Items from a data source:
--- START ---
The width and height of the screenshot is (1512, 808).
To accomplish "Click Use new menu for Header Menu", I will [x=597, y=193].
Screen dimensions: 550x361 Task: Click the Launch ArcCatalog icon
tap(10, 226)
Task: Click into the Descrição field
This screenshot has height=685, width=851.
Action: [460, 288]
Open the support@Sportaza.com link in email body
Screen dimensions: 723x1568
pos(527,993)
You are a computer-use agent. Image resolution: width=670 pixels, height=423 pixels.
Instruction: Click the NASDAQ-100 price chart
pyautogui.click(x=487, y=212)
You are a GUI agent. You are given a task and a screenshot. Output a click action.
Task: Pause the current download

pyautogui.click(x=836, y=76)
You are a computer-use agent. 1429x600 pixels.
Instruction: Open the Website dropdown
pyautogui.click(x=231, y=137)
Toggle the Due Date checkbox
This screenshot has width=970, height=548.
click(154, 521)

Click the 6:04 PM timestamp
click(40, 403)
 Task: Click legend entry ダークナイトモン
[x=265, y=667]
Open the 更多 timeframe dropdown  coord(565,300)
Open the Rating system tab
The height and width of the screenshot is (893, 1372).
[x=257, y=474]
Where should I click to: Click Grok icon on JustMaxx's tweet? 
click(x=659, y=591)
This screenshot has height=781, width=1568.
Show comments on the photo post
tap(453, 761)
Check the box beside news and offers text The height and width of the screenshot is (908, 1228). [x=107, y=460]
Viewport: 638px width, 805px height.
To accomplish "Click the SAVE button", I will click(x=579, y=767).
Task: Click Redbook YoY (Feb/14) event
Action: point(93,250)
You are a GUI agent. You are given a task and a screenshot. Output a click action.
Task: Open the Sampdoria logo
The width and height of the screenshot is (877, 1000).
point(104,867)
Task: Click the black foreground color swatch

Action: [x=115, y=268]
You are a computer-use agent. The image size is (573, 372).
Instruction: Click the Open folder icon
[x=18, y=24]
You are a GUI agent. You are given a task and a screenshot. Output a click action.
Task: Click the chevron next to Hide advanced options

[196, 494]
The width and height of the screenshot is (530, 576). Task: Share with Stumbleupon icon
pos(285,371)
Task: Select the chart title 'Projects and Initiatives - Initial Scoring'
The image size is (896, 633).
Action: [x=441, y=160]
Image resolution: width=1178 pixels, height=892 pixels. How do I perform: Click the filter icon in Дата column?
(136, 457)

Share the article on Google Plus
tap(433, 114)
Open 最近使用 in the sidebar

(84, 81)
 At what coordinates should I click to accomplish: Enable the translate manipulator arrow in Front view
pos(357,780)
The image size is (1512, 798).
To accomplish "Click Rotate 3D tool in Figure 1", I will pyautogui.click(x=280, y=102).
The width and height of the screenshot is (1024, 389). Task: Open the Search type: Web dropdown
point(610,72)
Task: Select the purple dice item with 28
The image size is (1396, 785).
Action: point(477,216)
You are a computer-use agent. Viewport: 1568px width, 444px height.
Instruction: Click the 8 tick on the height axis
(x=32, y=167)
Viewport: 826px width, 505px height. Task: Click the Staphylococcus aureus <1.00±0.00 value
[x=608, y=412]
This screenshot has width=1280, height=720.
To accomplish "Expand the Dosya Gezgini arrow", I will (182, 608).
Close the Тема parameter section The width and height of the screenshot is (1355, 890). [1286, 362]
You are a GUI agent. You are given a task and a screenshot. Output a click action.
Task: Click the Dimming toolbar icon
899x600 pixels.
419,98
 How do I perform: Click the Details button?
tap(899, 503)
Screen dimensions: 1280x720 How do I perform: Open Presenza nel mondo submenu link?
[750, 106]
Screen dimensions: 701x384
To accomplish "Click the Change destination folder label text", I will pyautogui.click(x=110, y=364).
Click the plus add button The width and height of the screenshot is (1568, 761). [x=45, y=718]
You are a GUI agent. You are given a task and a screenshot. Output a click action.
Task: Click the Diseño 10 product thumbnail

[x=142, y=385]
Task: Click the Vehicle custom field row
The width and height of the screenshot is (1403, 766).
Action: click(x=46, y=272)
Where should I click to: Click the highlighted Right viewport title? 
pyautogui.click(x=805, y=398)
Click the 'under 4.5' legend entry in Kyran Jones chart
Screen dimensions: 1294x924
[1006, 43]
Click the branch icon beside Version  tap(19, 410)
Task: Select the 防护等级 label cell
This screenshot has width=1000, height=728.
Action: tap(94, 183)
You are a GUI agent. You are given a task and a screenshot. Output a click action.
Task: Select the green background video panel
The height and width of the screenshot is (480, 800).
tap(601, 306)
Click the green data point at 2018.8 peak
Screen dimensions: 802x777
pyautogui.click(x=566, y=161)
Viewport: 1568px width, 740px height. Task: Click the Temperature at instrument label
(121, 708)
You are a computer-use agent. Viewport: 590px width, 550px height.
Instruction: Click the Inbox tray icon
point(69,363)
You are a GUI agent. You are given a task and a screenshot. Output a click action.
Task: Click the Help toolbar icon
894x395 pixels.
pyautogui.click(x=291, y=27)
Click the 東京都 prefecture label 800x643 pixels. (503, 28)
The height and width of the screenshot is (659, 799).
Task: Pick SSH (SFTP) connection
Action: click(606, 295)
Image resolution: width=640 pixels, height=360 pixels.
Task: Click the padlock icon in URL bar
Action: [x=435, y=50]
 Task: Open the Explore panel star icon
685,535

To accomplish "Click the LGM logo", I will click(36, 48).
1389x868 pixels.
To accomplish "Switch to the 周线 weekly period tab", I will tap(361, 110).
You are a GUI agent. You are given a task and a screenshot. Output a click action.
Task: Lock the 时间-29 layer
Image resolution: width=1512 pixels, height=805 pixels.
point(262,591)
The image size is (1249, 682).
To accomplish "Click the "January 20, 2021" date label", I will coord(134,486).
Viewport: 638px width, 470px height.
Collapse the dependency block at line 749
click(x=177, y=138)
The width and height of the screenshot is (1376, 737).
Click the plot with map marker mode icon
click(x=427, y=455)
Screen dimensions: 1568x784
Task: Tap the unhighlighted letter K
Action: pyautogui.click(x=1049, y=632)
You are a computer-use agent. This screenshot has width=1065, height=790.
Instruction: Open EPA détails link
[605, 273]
--- END ---
WORK TO COMPLETE: The response should consist of every record above, reproduced exactly.

PROBLEM SOLUTION:
The width and height of the screenshot is (1512, 808).
To accomplish "Click Use new menu for Header Menu", I will [x=597, y=193].
Screen dimensions: 550x361 Task: Click the Launch ArcCatalog icon
tap(10, 226)
Task: Click into the Descrição field
This screenshot has height=685, width=851.
Action: [460, 288]
Open the support@Sportaza.com link in email body
Screen dimensions: 723x1568
pos(527,993)
You are a computer-use agent. Image resolution: width=670 pixels, height=423 pixels.
Instruction: Click the NASDAQ-100 price chart
pyautogui.click(x=487, y=212)
You are a GUI agent. You are given a task and a screenshot. Output a click action.
Task: Pause the current download

pyautogui.click(x=836, y=76)
You are a computer-use agent. 1429x600 pixels.
Instruction: Open the Website dropdown
pyautogui.click(x=231, y=137)
Toggle the Due Date checkbox
This screenshot has width=970, height=548.
click(154, 521)

Click the 6:04 PM timestamp
click(40, 403)
 Task: Click legend entry ダークナイトモン
[x=265, y=667]
Open the 更多 timeframe dropdown  coord(565,300)
Open the Rating system tab
The height and width of the screenshot is (893, 1372).
[x=257, y=474]
Where should I click to: Click Grok icon on JustMaxx's tweet? 
click(x=659, y=591)
This screenshot has height=781, width=1568.
Show comments on the photo post
tap(453, 761)
Check the box beside news and offers text The height and width of the screenshot is (908, 1228). [x=107, y=460]
Viewport: 638px width, 805px height.
To accomplish "Click the SAVE button", I will click(x=579, y=767).
Task: Click Redbook YoY (Feb/14) event
Action: point(93,250)
You are a GUI agent. You are given a task and a screenshot. Output a click action.
Task: Open the Sampdoria logo
The width and height of the screenshot is (877, 1000).
point(104,867)
Task: Click the black foreground color swatch

Action: [x=115, y=268]
You are a computer-use agent. The image size is (573, 372).
Instruction: Click the Open folder icon
[x=18, y=24]
You are a GUI agent. You are given a task and a screenshot. Output a click action.
Task: Click the chevron next to Hide advanced options

[196, 494]
The width and height of the screenshot is (530, 576). Task: Share with Stumbleupon icon
pos(285,371)
Task: Select the chart title 'Projects and Initiatives - Initial Scoring'
The image size is (896, 633).
Action: [x=441, y=160]
Image resolution: width=1178 pixels, height=892 pixels. How do I perform: Click the filter icon in Дата column?
(136, 457)

Share the article on Google Plus
tap(433, 114)
Open 最近使用 in the sidebar

(84, 81)
 At what coordinates should I click to accomplish: Enable the translate manipulator arrow in Front view
pos(357,780)
The image size is (1512, 798).
To accomplish "Click Rotate 3D tool in Figure 1", I will pyautogui.click(x=280, y=102).
The width and height of the screenshot is (1024, 389). Task: Open the Search type: Web dropdown
point(610,72)
Task: Select the purple dice item with 28
The image size is (1396, 785).
Action: point(477,216)
You are a computer-use agent. Viewport: 1568px width, 444px height.
Instruction: Click the 8 tick on the height axis
(x=32, y=167)
Viewport: 826px width, 505px height. Task: Click the Staphylococcus aureus <1.00±0.00 value
[x=608, y=412]
This screenshot has width=1280, height=720.
To accomplish "Expand the Dosya Gezgini arrow", I will (182, 608).
Close the Тема parameter section The width and height of the screenshot is (1355, 890). [1286, 362]
You are a GUI agent. You are given a task and a screenshot. Output a click action.
Task: Click the Dimming toolbar icon
899x600 pixels.
419,98
 How do I perform: Click the Details button?
tap(899, 503)
Screen dimensions: 1280x720 How do I perform: Open Presenza nel mondo submenu link?
[750, 106]
Screen dimensions: 701x384
To accomplish "Click the Change destination folder label text", I will pyautogui.click(x=110, y=364).
Click the plus add button The width and height of the screenshot is (1568, 761). [x=45, y=718]
You are a GUI agent. You are given a task and a screenshot. Output a click action.
Task: Click the Diseño 10 product thumbnail

[x=142, y=385]
Task: Click the Vehicle custom field row
The width and height of the screenshot is (1403, 766).
Action: click(x=46, y=272)
Where should I click to: Click the highlighted Right viewport title? 
pyautogui.click(x=805, y=398)
Click the 'under 4.5' legend entry in Kyran Jones chart
Screen dimensions: 1294x924
[1006, 43]
Click the branch icon beside Version  tap(19, 410)
Task: Select the 防护等级 label cell
This screenshot has width=1000, height=728.
Action: tap(94, 183)
You are a GUI agent. You are given a task and a screenshot. Output a click action.
Task: Select the green background video panel
The height and width of the screenshot is (480, 800).
tap(601, 306)
Click the green data point at 2018.8 peak
Screen dimensions: 802x777
pyautogui.click(x=566, y=161)
Viewport: 1568px width, 740px height. Task: Click the Temperature at instrument label
(121, 708)
You are a computer-use agent. Viewport: 590px width, 550px height.
Instruction: Click the Inbox tray icon
point(69,363)
You are a GUI agent. You are given a task and a screenshot. Output a click action.
Task: Click the Help toolbar icon
894x395 pixels.
pyautogui.click(x=291, y=27)
Click the 東京都 prefecture label 800x643 pixels. (503, 28)
The height and width of the screenshot is (659, 799).
Task: Pick SSH (SFTP) connection
Action: click(606, 295)
Image resolution: width=640 pixels, height=360 pixels.
Task: Click the padlock icon in URL bar
Action: [x=435, y=50]
 Task: Open the Explore panel star icon
685,535

To accomplish "Click the LGM logo", I will click(36, 48).
1389x868 pixels.
To accomplish "Switch to the 周线 weekly period tab", I will tap(361, 110).
You are a GUI agent. You are given a task and a screenshot. Output a click action.
Task: Lock the 时间-29 layer
Image resolution: width=1512 pixels, height=805 pixels.
point(262,591)
The image size is (1249, 682).
To accomplish "Click the "January 20, 2021" date label", I will coord(134,486).
Viewport: 638px width, 470px height.
Collapse the dependency block at line 749
click(x=177, y=138)
The width and height of the screenshot is (1376, 737).
Click the plot with map marker mode icon
click(x=427, y=455)
Screen dimensions: 1568x784
Task: Tap the unhighlighted letter K
Action: pyautogui.click(x=1049, y=632)
You are a computer-use agent. This screenshot has width=1065, height=790.
Instruction: Open EPA détails link
[605, 273]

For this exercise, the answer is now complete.